Akademik Veri Yönetim Sistemi
Gene, cilt.1001, 2026 (SCI-Expanded, Scopus)
Triple-negative breast cancer (TNBC) remains one of the most aggressive and therapeutically challenging subtypes of breast cancer due to the absence of estrogen receptor, progesterone receptor, and HER2 expression. As a result, treatment options remain limited, and patient outcomes are often poor. Increasing evidence suggests that tumor angiogenesis plays a critical role in TNBC progression, highlighting the vascular endothelial growth factor receptor (VEGFR) pathway as a potential therapeutic target. This review critically examines the biological role of VEGFR signaling in TNBC and evaluates current therapeutic strategies targeting this pathway. Preclinical studies demonstrate that VEGFR inhibition can suppress tumor growth, angiogenesis, and metastasis.

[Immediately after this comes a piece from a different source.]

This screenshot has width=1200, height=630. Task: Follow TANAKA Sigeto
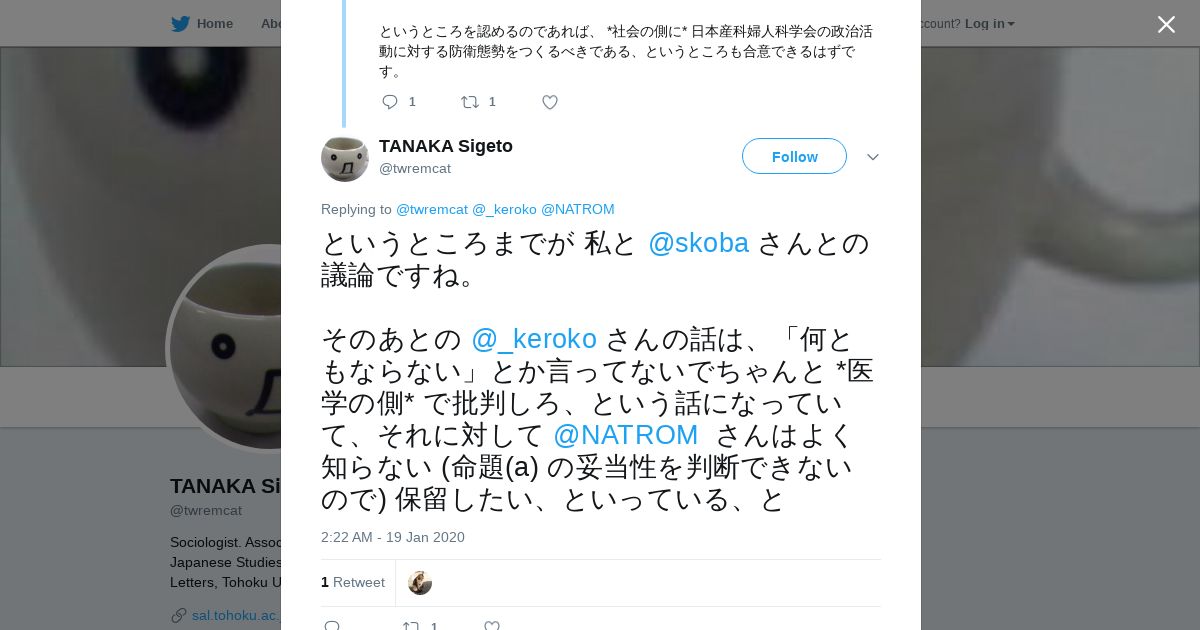[794, 157]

However, clinical trials of anti-angiogenic therapies have produced inconsistent results, raising essential questions regarding patient selection, resistance mechanisms, and therapeutic combinations. We summarize current preclinical and clinical evidence, discuss mechanisms underlying treatment resistance, and evaluate emerging strategies combining VEGFR inhibition with immunotherapy, chemotherapy, and DNA-damage–targeting agents. In addition, we highlight the importance of molecular stratification and biomarker-driven approaches to identify patients most likely to benefit from anti-angiogenic therapy. Overall, while VEGFR-targeted therapy alone has shown limited success, rational combination strategies and improved patient selection may significantly enhance its clinical utility in TNBC.